Its hurricane season and with that comes the possibility of large hurricanes that can affect your daily life. Irma being an example. Unfortunately, these natural disasters can disrupt routines and create fear. Children absorb a lot of the parent’s anxiety and often they do not have the capacity to understand that hurricanes although dangerous may not be life threating if the taken the right precautions.
Its important for parents to talk to their children and provide them reassurance and have conversations about what to do in case of emergencies. Small children may believe that a hurricane can harm their parents and they will be left alone. Children that are a bit older may be wondering about how their house will withstand the winds and teenagers may be worried about their friends. The best thing is for the parent to speak to them about all these concerns and give them factual information. Having an emergency plan in place will ease their fears and help them remain calm.
Below is a list of things you can do, to mitigate their anxiety and help them understand better.
- During the preparations whether you are staying in your house, boarding it up, or leaving town, make sure that you remain calm. This is not only for your child’s sake but also your own. Research shows that you are more clear-headed and a better decision maker when you are calm. In order to do that, try taking deep breaths and making a list of what you have to get done. Have your children be part of the process to make it fun. The more organized you are the more you will get done.
- Allowing children to pick some of their favorite foods, maybe something they usually aren’t allowed to eat can add some positivity to their experience.
- Do not keep the television on and keep watching the news to a minimum in front of children. If they are watching the news, make sure that you watch it with them. Children, especially the younger ones, may not understand what is going on. They may internalize these feelings and can develop some type of post traumatic stress disorder. Remember children are resilient but they are also like small sponges and absorb a lot from the outside.
- Ask each child to draw their feelings about what is going on, and about what they think of the hurricane. Allow them to ask as many questions as they want. This will enable you to understand their thoughts and feelings about an event that may have a major impact on them.
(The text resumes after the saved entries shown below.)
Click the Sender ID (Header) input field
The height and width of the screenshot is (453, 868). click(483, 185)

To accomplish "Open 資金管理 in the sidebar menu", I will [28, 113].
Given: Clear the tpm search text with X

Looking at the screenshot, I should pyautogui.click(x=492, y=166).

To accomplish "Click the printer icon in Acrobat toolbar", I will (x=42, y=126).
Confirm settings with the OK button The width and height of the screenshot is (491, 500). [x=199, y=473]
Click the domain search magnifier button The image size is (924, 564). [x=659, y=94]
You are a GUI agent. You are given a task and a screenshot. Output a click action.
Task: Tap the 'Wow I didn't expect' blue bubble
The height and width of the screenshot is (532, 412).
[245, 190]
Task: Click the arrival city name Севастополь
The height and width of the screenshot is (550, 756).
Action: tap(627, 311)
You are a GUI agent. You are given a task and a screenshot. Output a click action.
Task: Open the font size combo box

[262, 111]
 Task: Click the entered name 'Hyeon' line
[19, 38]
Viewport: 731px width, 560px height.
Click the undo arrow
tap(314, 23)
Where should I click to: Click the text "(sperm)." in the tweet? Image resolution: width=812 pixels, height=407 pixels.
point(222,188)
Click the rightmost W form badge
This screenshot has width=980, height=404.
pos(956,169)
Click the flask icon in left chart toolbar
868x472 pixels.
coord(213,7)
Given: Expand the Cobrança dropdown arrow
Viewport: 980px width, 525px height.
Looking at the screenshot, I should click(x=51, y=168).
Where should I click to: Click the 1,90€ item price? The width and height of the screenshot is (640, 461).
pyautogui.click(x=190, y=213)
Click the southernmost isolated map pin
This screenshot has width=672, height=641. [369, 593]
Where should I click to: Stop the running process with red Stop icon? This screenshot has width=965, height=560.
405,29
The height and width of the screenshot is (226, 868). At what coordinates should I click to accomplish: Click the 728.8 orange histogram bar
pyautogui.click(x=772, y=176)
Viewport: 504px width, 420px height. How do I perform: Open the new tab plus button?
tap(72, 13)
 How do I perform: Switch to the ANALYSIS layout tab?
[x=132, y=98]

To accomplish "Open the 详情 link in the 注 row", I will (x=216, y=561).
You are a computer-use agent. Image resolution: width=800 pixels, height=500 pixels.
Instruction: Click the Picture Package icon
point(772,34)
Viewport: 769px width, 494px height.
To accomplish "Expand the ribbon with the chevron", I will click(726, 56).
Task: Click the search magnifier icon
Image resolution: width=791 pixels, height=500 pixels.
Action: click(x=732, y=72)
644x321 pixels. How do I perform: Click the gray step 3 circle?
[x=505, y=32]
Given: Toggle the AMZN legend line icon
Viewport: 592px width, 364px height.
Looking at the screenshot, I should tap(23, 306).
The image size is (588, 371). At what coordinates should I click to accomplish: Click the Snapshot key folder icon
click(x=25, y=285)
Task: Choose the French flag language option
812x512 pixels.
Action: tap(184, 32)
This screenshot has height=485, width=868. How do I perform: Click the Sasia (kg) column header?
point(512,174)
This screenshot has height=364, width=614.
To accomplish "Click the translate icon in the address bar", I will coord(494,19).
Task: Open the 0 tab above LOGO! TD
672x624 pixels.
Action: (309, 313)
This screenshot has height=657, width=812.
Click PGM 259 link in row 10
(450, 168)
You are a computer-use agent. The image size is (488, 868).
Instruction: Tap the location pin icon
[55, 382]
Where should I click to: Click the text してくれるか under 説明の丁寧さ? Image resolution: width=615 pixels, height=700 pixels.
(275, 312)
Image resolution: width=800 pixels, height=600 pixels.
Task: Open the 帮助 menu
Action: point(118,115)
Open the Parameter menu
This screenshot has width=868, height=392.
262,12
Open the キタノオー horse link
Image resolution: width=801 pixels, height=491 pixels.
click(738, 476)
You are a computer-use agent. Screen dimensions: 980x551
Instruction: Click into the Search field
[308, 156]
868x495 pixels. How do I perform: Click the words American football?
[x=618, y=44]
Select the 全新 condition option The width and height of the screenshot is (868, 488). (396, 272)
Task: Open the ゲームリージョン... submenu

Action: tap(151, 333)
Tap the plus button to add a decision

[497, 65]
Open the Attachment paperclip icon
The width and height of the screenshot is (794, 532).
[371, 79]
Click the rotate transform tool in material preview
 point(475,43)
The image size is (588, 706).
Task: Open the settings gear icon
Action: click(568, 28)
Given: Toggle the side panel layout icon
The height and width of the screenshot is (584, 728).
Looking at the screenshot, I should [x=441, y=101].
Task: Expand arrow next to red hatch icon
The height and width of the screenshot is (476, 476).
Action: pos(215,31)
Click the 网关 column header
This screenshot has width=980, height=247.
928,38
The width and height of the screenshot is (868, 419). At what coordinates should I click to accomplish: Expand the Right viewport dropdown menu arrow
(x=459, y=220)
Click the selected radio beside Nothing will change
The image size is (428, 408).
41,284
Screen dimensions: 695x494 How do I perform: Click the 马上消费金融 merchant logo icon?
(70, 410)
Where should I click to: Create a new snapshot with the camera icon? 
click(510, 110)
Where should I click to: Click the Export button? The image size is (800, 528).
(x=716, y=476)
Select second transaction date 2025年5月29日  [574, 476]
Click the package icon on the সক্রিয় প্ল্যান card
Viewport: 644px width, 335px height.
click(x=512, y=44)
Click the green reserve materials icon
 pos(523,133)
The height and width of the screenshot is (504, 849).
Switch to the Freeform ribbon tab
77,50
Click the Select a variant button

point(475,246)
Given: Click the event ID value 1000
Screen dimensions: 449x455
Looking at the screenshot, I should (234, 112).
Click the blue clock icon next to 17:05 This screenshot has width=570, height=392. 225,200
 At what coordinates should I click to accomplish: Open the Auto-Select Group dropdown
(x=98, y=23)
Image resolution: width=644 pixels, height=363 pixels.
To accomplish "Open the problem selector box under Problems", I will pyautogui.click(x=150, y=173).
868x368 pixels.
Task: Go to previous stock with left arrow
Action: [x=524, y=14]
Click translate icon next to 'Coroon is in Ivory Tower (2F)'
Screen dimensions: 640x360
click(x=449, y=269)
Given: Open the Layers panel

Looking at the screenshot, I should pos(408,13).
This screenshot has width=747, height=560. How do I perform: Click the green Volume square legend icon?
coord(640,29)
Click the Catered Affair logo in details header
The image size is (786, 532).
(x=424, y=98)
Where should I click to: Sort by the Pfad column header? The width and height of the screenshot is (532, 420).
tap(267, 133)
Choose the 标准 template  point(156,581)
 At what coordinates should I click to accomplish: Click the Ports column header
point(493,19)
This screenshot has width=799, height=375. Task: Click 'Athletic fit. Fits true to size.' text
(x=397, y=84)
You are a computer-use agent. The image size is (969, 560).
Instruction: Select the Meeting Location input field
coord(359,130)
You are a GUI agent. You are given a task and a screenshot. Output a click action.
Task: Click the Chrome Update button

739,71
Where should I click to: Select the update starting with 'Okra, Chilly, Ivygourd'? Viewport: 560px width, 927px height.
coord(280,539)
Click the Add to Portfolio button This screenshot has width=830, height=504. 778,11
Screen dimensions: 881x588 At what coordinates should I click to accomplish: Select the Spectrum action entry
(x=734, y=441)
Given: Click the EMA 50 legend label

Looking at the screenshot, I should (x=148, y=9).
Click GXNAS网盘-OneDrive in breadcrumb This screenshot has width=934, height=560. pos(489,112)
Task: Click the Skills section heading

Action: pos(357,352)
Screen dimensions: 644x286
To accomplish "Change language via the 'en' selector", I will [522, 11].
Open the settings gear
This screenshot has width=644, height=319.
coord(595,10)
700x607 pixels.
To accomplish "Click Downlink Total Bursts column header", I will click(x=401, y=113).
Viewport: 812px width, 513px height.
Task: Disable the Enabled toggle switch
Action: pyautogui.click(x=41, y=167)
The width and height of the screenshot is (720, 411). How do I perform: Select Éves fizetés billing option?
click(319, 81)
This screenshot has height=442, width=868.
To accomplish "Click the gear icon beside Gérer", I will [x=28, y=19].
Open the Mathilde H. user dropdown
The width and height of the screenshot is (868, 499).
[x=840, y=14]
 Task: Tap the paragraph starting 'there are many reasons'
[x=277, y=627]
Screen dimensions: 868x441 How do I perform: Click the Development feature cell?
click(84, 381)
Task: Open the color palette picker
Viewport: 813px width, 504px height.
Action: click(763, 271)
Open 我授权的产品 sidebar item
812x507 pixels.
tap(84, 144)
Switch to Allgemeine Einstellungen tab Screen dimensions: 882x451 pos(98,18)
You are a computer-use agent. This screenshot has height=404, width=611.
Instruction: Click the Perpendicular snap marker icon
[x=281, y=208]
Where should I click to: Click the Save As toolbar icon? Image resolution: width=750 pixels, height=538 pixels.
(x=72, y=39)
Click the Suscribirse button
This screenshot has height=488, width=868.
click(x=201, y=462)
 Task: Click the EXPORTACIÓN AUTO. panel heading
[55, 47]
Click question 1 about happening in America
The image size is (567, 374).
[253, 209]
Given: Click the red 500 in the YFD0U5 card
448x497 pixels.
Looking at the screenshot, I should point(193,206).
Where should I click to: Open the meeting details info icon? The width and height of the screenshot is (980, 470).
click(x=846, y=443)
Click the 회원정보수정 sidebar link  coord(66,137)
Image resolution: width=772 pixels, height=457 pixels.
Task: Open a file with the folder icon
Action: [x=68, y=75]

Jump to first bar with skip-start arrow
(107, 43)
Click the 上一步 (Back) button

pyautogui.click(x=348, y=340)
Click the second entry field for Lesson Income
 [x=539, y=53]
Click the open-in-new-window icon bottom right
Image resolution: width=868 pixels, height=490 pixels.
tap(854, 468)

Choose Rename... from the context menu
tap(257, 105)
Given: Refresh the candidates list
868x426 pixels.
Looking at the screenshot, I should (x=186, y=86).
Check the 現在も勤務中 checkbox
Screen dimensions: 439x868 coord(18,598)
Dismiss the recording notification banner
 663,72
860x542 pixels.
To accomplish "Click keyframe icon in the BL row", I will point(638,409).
- While you are inside a shelter or a home waiting for the hurricane to pass, think of making it fun. Play board games, watch a movie (if there is electricity), build a fort in the bathroom, if that is where you will be staying, cook something together, and just use this time to bond. There are a few moments like this, where you are actually mandated to stay with your family and not go to work. Take advantage of this and enjoy the time with your kids, they will not only appreciate it but will remember it as a more positive experience.